以前は住宅購入といえば新築のイメージが強かったかと思いますが、最近は中古住宅を購入し、リノベーションして住むという方も増えてきています。特にマンションなどの集合住宅は建物の造りや他の居住者によって影響を受けやすいため、新築マンションであれば住んでみないとわからなそうといった環境面も、中古マンションならば確認しやすいというメリットも。その半面、中古マンションだからこその注意点などもありますので、メリットとデメリットを比較して中古マンションならではのリスクに備えましょう。

中古マンションの契約件数は増加している


新築マンションとくらべると中古マンションを購入する方は少ないように感じるかもしれませんが、公益財団法人東日本不動産流通機構の発表した首都圏を対象とした「首都圏不動産流通市場の動向(2018年)」によると、2018年の中古マンションの販売(成約)戸数は37,217戸と、10年前と比較して10,000件近く増加しており、中古マンションの需要が増えているということがわかります。それでは、新築マンションはどの程度販売されているのでしょうか。同じく首都圏を対象とした(株)不動産経済研究所の「首都圏マンション市場動向」によると、2018年の新築マンションの販売(契約)戸数は28,783戸となっており、中古マンションと比較すると10,000戸近く少ないのです。新築マンションと比べてここまで中古マンションを選ぶ方が多いのは意外と感じる人も多いのではないでしょうか。

● ● ● ● ● ● ●

-- 作業指示 --
(1) 中古マンションの文章によると、2018年の首都圏における中古マンションの成約戸数は何戸か。
(2) 中古マンションの文章を、最後の文の後から書き継げ。

● ● ● ● ● ● ●

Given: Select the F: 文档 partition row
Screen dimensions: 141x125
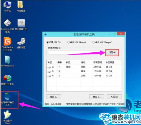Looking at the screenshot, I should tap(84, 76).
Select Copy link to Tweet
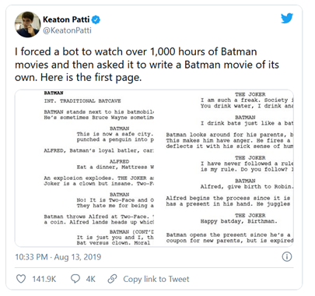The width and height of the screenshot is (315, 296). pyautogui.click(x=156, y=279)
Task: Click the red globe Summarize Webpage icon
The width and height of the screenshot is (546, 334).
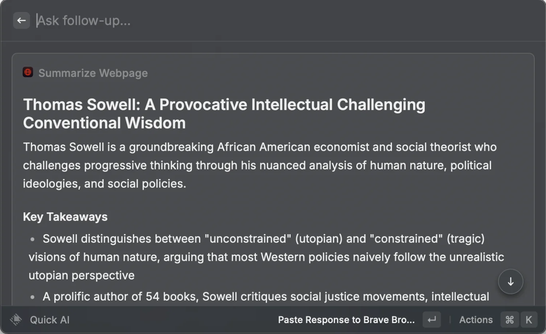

● ● ● ● ● ● ●

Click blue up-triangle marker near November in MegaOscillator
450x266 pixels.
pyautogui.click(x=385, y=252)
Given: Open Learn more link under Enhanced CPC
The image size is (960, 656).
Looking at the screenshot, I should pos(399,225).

● ● ● ● ● ● ●

-- 課題別の回答 --
(1) 37,217戸。

(2)
中古マンションには新築マンションと比べてどのようなメリットがあるのでしょう。


引用元:http://www.reins.or.jp/pdf/trend/sf/sf_2018.pdf


引用元:https://www.fudousankeizai.co.jp/share/mansion/358/s2018.pdf

中古マンション購入のメリット

中古マンションの販売戸数が新築マンションのそれを上回っていることは分かりましたが、新築マンションではなく中古マンションを購入するメリットは、どのようなことが挙げられるのでしょうか。

価格が安い


株式会社東京カンテイの「マンションデータ白書2018」によると、中古マンションの人気が高まってきたことで価格は上昇傾向にあるものの、平均価格は3,348万円と新築マンションの平均価格5,592万円と比較すると2,000万円以上価格を抑えられることが分かります。新築マンションは金額的に厳しいと考えていた方も中古マンションであれば購入検討することができるのではないでしょうか。

また、新築マンションを購入できる方でも新築マンションの構造や間取り、使い勝手などが自分に合っているとは限りません。それであれば中古マンションでお気に入りの物件を購入した上で追加の予算を使って自分に合うようにリノベーションしたい、といった理由で選ぶ方もいるようです。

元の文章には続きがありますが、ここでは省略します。